A few times each year, the company would rally to prepare for, e.g., the predictable onslaught of Christmas shopping. During the weeks leading up to those peaks, code and change freezes were instituted to maximize stability, and many technical folks were on standby to react quickly to any issues or even outages. Nevertheless, the growing popularity of online grocery shopping and unpredictable customer behavior regularly led to unforeseen problems.
One of the remarkable effects of the heavily siloed organization is that fault lines in the architecture mimic organizational boundaries.
In our case, these fault lines ran between the back-end e-commerce engine and the back-end of the Android and iOS mobile apps, as well as between the e-commerce engine and the supply chain core. During peak moments, it was not uncommon for these integration points to break, causing a cascading failure throughout the e-commerce landscape.
These domino effects were difficult to diagnose and troubleshoot. They changed characteristics often and took different paths through the service landscape almost every time. Without a way to control them, it was “all hands on deck” for those on call to stop the bleeding while scrambling to isolate their underlying causes.
Most of the time, this required a herculean effort. And, unfortunately, this pressure-cooker of high-stakes fire-fighting gave rise to a new problem: the creation of individual “superhero” firefighters. Individual engineers, who alone would possess the ability and command the knowledge needed to diagnose and remediate issues.
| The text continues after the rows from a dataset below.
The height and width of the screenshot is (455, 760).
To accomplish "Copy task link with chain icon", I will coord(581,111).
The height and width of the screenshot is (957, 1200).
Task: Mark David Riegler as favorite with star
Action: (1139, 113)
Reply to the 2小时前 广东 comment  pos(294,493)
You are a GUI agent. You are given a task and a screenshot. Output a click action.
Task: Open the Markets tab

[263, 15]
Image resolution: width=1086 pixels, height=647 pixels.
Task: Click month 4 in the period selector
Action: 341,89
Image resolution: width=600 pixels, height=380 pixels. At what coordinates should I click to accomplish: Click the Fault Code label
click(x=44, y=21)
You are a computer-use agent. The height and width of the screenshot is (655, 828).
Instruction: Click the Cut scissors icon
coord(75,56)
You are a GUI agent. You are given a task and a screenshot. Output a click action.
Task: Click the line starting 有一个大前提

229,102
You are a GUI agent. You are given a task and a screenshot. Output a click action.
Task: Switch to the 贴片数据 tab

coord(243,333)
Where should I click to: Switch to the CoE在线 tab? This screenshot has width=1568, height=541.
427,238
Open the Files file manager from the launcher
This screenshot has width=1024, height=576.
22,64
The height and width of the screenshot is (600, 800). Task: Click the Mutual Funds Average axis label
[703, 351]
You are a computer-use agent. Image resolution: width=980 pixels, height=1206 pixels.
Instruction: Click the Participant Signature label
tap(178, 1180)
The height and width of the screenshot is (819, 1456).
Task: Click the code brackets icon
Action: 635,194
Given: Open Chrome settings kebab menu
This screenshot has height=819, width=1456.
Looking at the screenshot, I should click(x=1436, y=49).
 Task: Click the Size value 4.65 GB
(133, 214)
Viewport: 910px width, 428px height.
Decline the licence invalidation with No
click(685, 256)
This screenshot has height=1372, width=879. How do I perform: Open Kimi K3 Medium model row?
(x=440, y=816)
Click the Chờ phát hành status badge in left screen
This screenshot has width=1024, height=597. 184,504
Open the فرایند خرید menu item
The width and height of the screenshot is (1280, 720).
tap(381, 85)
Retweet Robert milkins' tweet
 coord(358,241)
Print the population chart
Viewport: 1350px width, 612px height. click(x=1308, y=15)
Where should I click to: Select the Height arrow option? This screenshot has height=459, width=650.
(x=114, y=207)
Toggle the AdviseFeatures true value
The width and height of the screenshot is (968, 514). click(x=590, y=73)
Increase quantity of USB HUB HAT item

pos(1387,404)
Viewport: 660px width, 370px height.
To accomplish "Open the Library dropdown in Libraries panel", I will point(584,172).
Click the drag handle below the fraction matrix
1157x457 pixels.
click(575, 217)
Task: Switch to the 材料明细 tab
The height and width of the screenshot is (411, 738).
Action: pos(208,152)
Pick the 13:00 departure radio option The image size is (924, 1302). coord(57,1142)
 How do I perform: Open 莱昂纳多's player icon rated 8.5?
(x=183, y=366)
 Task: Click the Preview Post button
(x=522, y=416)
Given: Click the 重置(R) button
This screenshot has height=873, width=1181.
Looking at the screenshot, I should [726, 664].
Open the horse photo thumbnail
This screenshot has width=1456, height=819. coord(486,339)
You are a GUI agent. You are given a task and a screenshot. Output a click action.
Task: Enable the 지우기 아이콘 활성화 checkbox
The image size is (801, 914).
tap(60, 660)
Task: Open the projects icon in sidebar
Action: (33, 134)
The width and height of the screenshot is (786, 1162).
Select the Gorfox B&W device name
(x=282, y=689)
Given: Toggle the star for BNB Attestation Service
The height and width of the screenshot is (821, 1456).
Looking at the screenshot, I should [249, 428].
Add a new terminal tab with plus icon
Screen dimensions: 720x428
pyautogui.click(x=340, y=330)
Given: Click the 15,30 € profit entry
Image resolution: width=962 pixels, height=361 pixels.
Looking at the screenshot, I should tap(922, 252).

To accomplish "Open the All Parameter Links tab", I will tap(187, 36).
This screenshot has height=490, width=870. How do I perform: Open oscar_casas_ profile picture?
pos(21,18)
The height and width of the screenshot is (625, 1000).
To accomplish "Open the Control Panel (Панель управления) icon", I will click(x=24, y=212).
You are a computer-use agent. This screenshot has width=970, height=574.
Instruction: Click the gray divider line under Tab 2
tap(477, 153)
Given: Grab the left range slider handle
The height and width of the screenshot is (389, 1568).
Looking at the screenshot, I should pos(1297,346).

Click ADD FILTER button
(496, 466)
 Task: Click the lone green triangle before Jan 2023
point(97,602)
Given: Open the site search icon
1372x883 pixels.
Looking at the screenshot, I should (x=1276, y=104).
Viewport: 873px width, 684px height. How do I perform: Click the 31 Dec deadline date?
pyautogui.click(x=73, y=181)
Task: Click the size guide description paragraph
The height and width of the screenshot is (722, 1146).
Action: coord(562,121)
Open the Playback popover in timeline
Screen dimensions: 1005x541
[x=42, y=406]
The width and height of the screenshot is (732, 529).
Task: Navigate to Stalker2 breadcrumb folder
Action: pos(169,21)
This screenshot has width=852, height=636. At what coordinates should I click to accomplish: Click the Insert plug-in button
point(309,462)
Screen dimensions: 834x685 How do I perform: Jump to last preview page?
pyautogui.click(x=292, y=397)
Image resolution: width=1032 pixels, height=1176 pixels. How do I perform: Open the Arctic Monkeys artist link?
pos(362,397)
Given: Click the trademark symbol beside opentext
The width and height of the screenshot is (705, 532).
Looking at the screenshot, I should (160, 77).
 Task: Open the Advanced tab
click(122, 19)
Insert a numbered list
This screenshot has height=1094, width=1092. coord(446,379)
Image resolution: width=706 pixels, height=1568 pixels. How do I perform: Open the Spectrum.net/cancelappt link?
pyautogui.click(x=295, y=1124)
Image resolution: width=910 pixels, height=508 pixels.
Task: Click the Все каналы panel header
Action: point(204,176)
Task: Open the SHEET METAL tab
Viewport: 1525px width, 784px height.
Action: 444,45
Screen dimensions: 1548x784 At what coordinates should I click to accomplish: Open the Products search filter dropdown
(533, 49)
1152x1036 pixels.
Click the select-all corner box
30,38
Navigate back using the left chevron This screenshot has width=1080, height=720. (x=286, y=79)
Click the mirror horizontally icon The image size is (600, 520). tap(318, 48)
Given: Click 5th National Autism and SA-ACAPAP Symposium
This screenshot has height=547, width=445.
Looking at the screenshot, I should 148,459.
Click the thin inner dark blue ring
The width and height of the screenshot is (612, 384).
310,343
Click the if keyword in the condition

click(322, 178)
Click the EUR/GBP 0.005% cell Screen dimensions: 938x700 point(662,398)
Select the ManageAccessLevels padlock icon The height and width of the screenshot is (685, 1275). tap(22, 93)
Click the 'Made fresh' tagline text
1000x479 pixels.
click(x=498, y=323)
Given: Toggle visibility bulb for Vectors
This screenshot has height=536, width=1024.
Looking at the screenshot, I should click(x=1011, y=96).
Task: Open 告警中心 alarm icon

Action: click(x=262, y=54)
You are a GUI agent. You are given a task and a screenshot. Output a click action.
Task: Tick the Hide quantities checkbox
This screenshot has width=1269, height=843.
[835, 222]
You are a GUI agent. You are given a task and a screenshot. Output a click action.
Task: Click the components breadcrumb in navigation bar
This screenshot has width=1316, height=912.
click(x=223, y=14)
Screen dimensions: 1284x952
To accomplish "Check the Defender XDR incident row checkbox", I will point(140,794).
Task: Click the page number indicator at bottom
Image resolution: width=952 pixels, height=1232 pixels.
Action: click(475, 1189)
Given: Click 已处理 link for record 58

Fixing failures was regarded as a success. After all, fixing one problem increased our chances of coping with the next peak, right? Ironically, this attitude also set us up for the—inevitable—next failure, waiting to wreak havoc on us during the next peak. Instead of investing in our ability to remediate, we tricked us into believing that there would be no next failure. Nothing could be further from the truth, of course, and combined with more traffic, the eventual next failure invariably turned out to be more severe than the previous one.
This is why, even when our process of diagnosing and remediating failures did save us during one peak, the chances of it working during subsequent peaks were slim.
In our increasingly complex environments, manual debugging is not a feasible long-term approach. Humans are bad at diagnosing underlying causes, in particular at a scale beyond one or two “superheroes.” Humans can’t sift through heaps of telemetry, logs and distributed traces quickly enough to correlate signals across the landscape and spot the complex emergent behaviors that lead to failure.
They need real-time visibility into the complex interactions of systems and the ability to control these behaviors with predictable and effective operational patterns like backpressure, circuit breaking and bulkheads. This is the essence of Mission Control.
The ability to apply such operational patterns would have been a game-changer for our operation. It would have contained, if not prevented, most of the outages we scrambled to address during those peaks, keeping customers happy and letting them complete their order.